Whole-genome sequencing and analysis of Plasmodium falciparum isolates from China-Myanmar border area.

BACKGROUND: China has made progress in malaria control and aims to eliminate malaria nationwide, but implementing effective interventions along the border regions remain a huge task. The Plasmodium falciparum cases imported from Southeast Asia has frequently reported especially in the China-Myanmar border (CMB) area. Though, information is scant on P. falciparum genetic variability in this area.
METHODS: This study reported P. falciparum isolates genome sequence of six clinical isolates in the CMB area. Furthermore, we estimated the nucleotide diversity, Watterson's estimator and Tajima's D value for the whole genome mutation rate in slide window.
RESULTS: Our data were aligned onto 96.05-98.61% of the reference 3D7 genome in high fold coverages. Principal component analysis result showed that P. falciparum clustered generally according to their geographic origin. A total of 91 genes were identified as positive selection with Ka/Ks ratio significantly higher than 1, and most of them were multigene families encoding variant surface antigens (VSAs) such as var, rif and stevor. The enrichment of the positive selection on VSA genes implied that the environment complexity subjected CMB's P. falciparum to more pressure for survival.
CONCLUSIONS: Our research suggests that greater genetic diversity in CMB area and the positive selection signals in VSA genes, which allow P. falciparum to fit the host immune system well and aggravate the difficulty of treatment. Meanwhile, results obtained from this study will provide the fundamental basis for P. falciparum population genomic research in CMB area.

Multilingual abstracts

Please see Additional file 1 for translations of the abstract into the five official working languages of the United Nations.

Background

Malaria was one of the most prevalent parasitic diseases in the Greater Mekong sub-region (GMS) historically. The GMS countries are Cambodia, China, Laos, Myanmar, Thailand and Vietnam, bounded together by the Mekong River.

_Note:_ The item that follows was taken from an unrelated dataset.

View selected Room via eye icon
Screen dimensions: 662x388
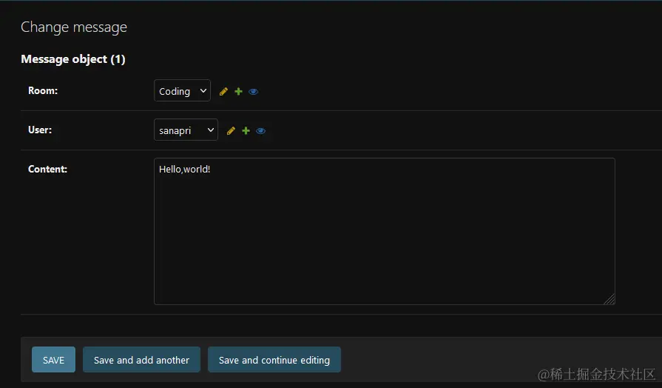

The area considered covers 2.4 million km2 and has a population of about 278 million. Nearly 70% of the local population were at risk of malaria infection [1]. However, decades of control efforts have reduced malaria burden in China from 2961/100 000 population in 1970 to zero indigenous case in 2017 [2, 3], while the goal of nation-wide malaria elimination is rigorously pursued [4]. The situation is different on the other side of the border, because Myanmar is ranked among countries with the highest burden of malaria globally. Previous study conducted passive surveillance for malaria at health facilities along the China-Myanmar border (CMB) area in Yunnan Province to identify risk factors for clinical malaria [5]. It showed that Myanmar does not only share border but also export malaria to China, which seriously impedes the progress of malaria elimination [6]. In addition to the remarkable increase in the number of cases, imported Plasmodium falciparum malaria also fuel concerns of re-introduction, and this had been shown to be partly attributed to increases in the intrinsic potential for malaria transmission [7]. Also, antimalarial drug resistance (parasites resistance to chloroquine and pyrimethamine) was first experienced in Southeast Asia before it spread out to Africa. A recent study used in vitro drug assay data from CMB area as phenotypes in genome-wide association study and found several loci associated with in vitro drug resistance to multiple antimalarials [8]. Therefore, there is urgent need to curtail the continued resistance by malaria parasite in the region.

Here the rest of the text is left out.